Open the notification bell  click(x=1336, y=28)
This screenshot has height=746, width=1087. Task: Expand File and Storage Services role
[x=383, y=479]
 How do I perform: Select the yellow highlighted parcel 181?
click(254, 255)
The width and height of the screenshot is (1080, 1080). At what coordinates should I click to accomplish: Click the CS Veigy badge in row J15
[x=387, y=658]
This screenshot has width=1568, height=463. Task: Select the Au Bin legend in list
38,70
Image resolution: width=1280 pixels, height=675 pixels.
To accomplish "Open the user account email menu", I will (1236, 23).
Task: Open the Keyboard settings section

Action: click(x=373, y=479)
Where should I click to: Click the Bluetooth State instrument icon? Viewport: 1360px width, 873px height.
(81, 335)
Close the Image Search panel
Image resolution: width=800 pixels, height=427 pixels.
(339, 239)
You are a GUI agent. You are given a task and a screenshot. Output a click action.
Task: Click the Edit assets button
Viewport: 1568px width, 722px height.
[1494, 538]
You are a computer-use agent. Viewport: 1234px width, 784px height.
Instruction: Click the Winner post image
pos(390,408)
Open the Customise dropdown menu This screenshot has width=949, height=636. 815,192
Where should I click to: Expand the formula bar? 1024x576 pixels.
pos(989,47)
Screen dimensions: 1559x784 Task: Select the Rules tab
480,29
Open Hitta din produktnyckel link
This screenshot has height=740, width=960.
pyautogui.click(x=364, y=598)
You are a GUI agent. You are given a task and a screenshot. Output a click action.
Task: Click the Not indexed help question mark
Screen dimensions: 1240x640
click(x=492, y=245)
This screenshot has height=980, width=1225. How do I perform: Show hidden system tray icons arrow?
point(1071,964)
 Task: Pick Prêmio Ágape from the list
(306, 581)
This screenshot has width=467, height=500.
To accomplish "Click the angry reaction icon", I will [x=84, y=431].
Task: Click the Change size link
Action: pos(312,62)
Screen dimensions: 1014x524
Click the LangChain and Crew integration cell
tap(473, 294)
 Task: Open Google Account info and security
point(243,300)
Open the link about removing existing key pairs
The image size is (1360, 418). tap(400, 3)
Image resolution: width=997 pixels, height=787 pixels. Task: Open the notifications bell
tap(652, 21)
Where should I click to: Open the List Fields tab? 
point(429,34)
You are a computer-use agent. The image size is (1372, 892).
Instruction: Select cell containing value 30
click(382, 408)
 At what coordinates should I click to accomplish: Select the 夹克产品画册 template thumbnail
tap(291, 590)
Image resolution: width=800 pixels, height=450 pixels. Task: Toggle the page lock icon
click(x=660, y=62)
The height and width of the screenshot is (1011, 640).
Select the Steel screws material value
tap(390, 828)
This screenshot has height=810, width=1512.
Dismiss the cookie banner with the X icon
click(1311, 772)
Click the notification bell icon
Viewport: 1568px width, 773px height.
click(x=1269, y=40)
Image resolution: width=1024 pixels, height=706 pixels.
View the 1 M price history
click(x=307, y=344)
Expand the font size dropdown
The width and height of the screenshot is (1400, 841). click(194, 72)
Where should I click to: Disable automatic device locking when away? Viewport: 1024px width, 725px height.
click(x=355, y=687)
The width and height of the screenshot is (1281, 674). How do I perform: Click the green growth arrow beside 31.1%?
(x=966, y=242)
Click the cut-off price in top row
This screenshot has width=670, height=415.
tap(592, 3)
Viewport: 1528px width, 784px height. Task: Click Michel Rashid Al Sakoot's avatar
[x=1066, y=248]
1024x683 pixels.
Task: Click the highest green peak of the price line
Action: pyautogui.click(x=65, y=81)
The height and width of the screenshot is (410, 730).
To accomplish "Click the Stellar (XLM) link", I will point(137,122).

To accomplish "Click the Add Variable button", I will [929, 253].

-=-=-

SHORT PROBLEM: Render every line of the rows above as a JSON list of strings, one string per line, leaving out blank lines.

ANSWER TO THE EXERCISE:
[
  "Open the notification bell  click(x=1336, y=28)",
  "This screenshot has height=746, width=1087. Task: Expand File and Storage Services role",
  "[x=383, y=479]",
  " How do I perform: Select the yellow highlighted parcel 181?",
  "click(254, 255)",
  "The width and height of the screenshot is (1080, 1080). At what coordinates should I click to accomplish: Click the CS Veigy badge in row J15",
  "[x=387, y=658]",
  "This screenshot has width=1568, height=463. Task: Select the Au Bin legend in list",
  "38,70",
  "Image resolution: width=1280 pixels, height=675 pixels.",
  "To accomplish \"Open the user account email menu\", I will (1236, 23).",
  "Task: Open the Keyboard settings section",
  "Action: click(x=373, y=479)",
  "Where should I click to: Click the Bluetooth State instrument icon? Viewport: 1360px width, 873px height.",
  "(81, 335)",
  "Close the Image Search panel",
  "Image resolution: width=800 pixels, height=427 pixels.",
  "(339, 239)",
  "You are a GUI agent. You are given a task and a screenshot. Output a click action.",
  "Task: Click the Edit assets button",
  "Viewport: 1568px width, 722px height.",
  "[1494, 538]",
  "You are a computer-use agent. Viewport: 1234px width, 784px height.",
  "Instruction: Click the Winner post image",
  "pos(390,408)",
  "Open the Customise dropdown menu This screenshot has width=949, height=636. 815,192",
  "Where should I click to: Expand the formula bar? 1024x576 pixels.",
  "pos(989,47)",
  "Screen dimensions: 1559x784 Task: Select the Rules tab",
  "480,29",
  "Open Hitta din produktnyckel link",
  "This screenshot has height=740, width=960.",
  "pyautogui.click(x=364, y=598)",
  "You are a GUI agent. You are given a task and a screenshot. Output a click action.",
  "Task: Click the Not indexed help question mark",
  "Screen dimensions: 1240x640",
  "click(x=492, y=245)",
  "This screenshot has height=980, width=1225. How do I perform: Show hidden system tray icons arrow?",
  "point(1071,964)",
  " Task: Pick Prêmio Ágape from the list",
  "(306, 581)",
  "This screenshot has width=467, height=500.",
  "To accomplish \"Click the angry reaction icon\", I will [x=84, y=431].",
  "Task: Click the Change size link",
  "Action: pos(312,62)",
  "Screen dimensions: 1014x524",
  "Click the LangChain and Crew integration cell",
  "tap(473, 294)",
  " Task: Open Google Account info and security",
  "point(243,300)",
  "Open the link about removing existing key pairs",
  "The image size is (1360, 418). tap(400, 3)",
  "Image resolution: width=997 pixels, height=787 pixels. Task: Open the notifications bell",
  "tap(652, 21)",
  "Where should I click to: Open the List Fields tab? ",
  "point(429,34)",
  "You are a computer-use agent. The image size is (1372, 892).",
  "Instruction: Select cell containing value 30",
  "click(382, 408)",
  " At what coordinates should I click to accomplish: Select the 夹克产品画册 template thumbnail",
  "tap(291, 590)",
  "Image resolution: width=800 pixels, height=450 pixels. Task: Toggle the page lock icon",
  "click(x=660, y=62)",
  "The height and width of the screenshot is (1011, 640).",
  "Select the Steel screws material value",
  "tap(390, 828)",
  "This screenshot has height=810, width=1512.",
  "Dismiss the cookie banner with the X icon",
  "click(1311, 772)",
  "Click the notification bell icon",
  "Viewport: 1568px width, 773px height.",
  "click(x=1269, y=40)",
  "Image resolution: width=1024 pixels, height=706 pixels.",
  "View the 1 M price history",
  "click(x=307, y=344)",
  "Expand the font size dropdown",
  "The width and height of the screenshot is (1400, 841). click(194, 72)",
  "Where should I click to: Disable automatic device locking when away? Viewport: 1024px width, 725px height.",
  "click(x=355, y=687)",
  "The width and height of the screenshot is (1281, 674). How do I perform: Click the green growth arrow beside 31.1%?",
  "(x=966, y=242)",
  "Click the cut-off price in top row",
  "This screenshot has width=670, height=415.",
  "tap(592, 3)",
  "Viewport: 1528px width, 784px height. Task: Click Michel Rashid Al Sakoot's avatar",
  "[x=1066, y=248]",
  "1024x683 pixels.",
  "Task: Click the highest green peak of the price line",
  "Action: pyautogui.click(x=65, y=81)",
  "The height and width of the screenshot is (410, 730).",
  "To accomplish \"Click the Stellar (XLM) link\", I will point(137,122).",
  "To accomplish \"Click the Add Variable button\", I will [929, 253]."
]